Monday, October 13, 2008

I delight in your deliverance

Well we have finished chapter one of The Song of Songs. I can tell a few things as I look out at the group: They are not a group who easily understands poetry. They are uncomfortable with all this sensual language. They would like a bit more spiritual application. This week I thought I would share some of the applications that we gleaned from the first chapter of the Song.

In 1:2-4 we found that the young woman desired the man physically. This kind of raw attraction is somewhat troubling to some of us because we are aware of Christ's words in Matthew 5:27-30. From those verses we assume that all desire toward physical romance is sin. I feel this would be a wrong assumption. God has placed in us a natural desire toward the opposite sex. Our lack of discipline in the matter leads us into sin, both in the mind and in our actions. Where God-created natural instinct turns into sin is more difficult for me to determine. Where is the line we cross? I will give it some thought and comment later in a future post. However, since the Song makes no moral statements, I too will avoid in so doing.

In addition to her physical attraction, she is attracted to his good character. This can be understood in verse 3 where she praises his name. Like many a smitten person, she probably repeated his name over and over. But it is more that just the sound of his name that moved upon her. In oriental thought, the name of a person speaks of his character. She then is attracted to his character, the person he is on the inside.

Another application we arrived at is found in verses 5-17. Initially we find that the young woman is confident in her physical form. In verse five she refers to herself as "comely" or "desirable." Desirability needs more than self - or to be desirable, you need to be appealing to others. She is confident that her lover will find her physically desirable. We, the reader should be drawn to her confidence. However, this confidence begins to waver as she compares herself to the women of the court. They are probably pale and soft. She is dark and hardened. She begins to lose her confidence when she says in the end of verse 6, "my own vineyard have I not kept." For the remainder of the chapter, as she dialogues with her lover, he focuses his words on her beauty, restoring her confidence. This is a great lesson - A lover should build the other person up. A lover should focus his efforts on lifting his beloved up. The young man in the song does just that.

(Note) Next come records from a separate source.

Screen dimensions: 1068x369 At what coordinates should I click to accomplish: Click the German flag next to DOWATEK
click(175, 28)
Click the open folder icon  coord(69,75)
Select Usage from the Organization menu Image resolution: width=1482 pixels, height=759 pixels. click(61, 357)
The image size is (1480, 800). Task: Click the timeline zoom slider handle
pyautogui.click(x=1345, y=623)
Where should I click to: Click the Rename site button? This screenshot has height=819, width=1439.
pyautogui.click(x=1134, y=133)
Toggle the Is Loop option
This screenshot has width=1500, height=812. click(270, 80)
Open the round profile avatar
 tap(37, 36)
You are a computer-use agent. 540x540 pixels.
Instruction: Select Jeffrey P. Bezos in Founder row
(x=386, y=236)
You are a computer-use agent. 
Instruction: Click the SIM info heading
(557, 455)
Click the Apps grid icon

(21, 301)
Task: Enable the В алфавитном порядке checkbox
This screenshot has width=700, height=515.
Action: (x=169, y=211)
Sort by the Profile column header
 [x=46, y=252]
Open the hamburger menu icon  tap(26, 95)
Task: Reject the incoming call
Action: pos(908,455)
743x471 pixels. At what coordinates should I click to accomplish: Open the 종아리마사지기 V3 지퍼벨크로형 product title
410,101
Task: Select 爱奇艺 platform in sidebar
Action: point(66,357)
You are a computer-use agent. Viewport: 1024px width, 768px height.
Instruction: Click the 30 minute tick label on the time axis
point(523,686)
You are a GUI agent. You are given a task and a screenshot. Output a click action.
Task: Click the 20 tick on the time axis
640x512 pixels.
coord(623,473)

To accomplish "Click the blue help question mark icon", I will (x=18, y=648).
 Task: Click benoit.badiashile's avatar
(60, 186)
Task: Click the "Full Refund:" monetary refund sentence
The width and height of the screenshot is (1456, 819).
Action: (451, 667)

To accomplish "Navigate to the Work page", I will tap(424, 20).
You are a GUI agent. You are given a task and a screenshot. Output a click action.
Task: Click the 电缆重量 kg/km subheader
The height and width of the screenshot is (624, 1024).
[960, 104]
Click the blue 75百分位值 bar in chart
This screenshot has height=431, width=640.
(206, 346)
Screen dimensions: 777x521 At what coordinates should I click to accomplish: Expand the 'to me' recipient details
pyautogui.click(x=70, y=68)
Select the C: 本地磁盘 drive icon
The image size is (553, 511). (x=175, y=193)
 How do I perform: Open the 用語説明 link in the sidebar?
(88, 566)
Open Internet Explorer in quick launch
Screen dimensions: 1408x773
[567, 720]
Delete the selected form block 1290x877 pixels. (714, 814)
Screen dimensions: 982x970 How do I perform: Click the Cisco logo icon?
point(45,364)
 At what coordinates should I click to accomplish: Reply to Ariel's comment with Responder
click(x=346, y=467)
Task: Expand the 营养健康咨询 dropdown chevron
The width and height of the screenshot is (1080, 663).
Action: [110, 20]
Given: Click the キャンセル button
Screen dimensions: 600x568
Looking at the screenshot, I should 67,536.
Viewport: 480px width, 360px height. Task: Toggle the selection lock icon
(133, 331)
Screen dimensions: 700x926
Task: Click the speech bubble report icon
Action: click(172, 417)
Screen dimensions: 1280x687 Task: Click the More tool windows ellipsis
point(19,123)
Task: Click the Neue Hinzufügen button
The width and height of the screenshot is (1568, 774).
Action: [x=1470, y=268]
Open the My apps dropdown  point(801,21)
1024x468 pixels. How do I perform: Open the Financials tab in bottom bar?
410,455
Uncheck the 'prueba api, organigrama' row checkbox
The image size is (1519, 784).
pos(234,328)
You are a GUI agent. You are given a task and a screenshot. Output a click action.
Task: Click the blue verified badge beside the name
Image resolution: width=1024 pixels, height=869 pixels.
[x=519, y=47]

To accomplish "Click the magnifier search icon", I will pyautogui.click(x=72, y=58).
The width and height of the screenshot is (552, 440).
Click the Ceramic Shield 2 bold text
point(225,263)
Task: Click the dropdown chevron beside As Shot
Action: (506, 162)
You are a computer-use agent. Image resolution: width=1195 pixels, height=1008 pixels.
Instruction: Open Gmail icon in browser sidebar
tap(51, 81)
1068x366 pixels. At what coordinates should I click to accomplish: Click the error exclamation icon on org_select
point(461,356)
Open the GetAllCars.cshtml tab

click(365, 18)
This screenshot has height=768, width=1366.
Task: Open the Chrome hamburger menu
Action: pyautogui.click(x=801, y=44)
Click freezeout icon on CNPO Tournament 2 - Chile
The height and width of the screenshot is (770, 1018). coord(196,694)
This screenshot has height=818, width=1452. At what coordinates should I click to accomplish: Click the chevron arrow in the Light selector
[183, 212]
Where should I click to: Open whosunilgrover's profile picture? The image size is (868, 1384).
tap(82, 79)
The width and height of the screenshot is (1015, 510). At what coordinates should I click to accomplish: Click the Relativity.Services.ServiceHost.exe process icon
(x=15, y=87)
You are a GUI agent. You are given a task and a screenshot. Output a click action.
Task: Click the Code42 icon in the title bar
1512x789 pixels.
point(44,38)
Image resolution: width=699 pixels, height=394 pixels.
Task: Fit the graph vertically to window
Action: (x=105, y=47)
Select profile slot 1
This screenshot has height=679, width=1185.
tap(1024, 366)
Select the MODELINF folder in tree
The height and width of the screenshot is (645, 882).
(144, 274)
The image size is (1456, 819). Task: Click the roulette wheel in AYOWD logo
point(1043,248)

Craving for spiritual application we took this last idea, of the lover who purposes to build the other up, and applied it to our Savior. When we find ourselves in the presence of our God, we quickly realize that we are not as appealing as first thought. We quickly see our spiritual "figure flaws." However, our Savior is not one to attack and degrade. He does not point at our faults in order to demean and diminish. Rather He lifts us up. As we find ourselves more in His presence we find words of praise similar to the prayer in 1 Samuel 2, where Hannah praises her Lord. Like Hannah we should find our delight and purpose in the fact that God delivers us and raises us up.